# Adobe CS versus CC



## Fi0na (11. Februar 2014)

Hi Leute,

habt ihr bestimmt schon mitbekommen das Adobe die Creative Suite jetzt in eine Creative Cloud abgeändert hat. Ist ja auch schon ein Zeitl auf dem Markt. Ich habs allerdings erst jetzt.

Meine Frage .. was haltet ihr davon?

Ich finds irgendwie doof :/ klar es heisst zwar man muss nicht ständig online sein um die Programme zu nutzen. Bei mir geht es dennoch NUR online. Hatte jetzt schon paar mal das Problem das ich das Programm offline einfach nicht öffnen konnte. Sehr ärgerlich wenn ich zB unterwegs bin und gerade mal keinen Internetzugang habe.

Wie sind eure Erfahrungen damit?


----------



## Martin Schaefer (13. Februar 2014)

Meine ganz persönlichen Erfahrungen damit sind:
Ich brauche kein einziges der neuen Features (gegenüber CS6) wirklich. Ich weigere mich kategorisch, ein Mietmodell für Software zu akzeptieren. Ich möchte eine Lizenz kaufen und diese so lange nutzen können, wie ich will. Und zwar ohne den Zwang ständig weiterzahlen zu müssen.

# # #

**Aufgabenstellung:**
Gib bitte den Abschnitt aus dem Forenthread zu Adobe CS und CC wortgetreu wieder, beginnend bei „# Adobe CS versus“ und endend bei „haltet ihr davon?“.

**Datensätze:**
# # #

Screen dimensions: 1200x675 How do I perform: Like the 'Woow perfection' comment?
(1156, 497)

# # #

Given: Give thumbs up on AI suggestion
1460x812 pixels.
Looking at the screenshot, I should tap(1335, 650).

# # #

**Musterlösung:**
# Adobe CS versus CC



## Fi0na (11. Februar 2014)

Hi Leute,

habt ihr bestimmt schon mitbekommen das Adobe die Creative Suite jetzt in eine Creative Cloud abgeändert hat. Ist ja auch schon ein Zeitl auf dem Markt. Ich habs allerdings erst jetzt.

Meine Frage .. was haltet ihr davon?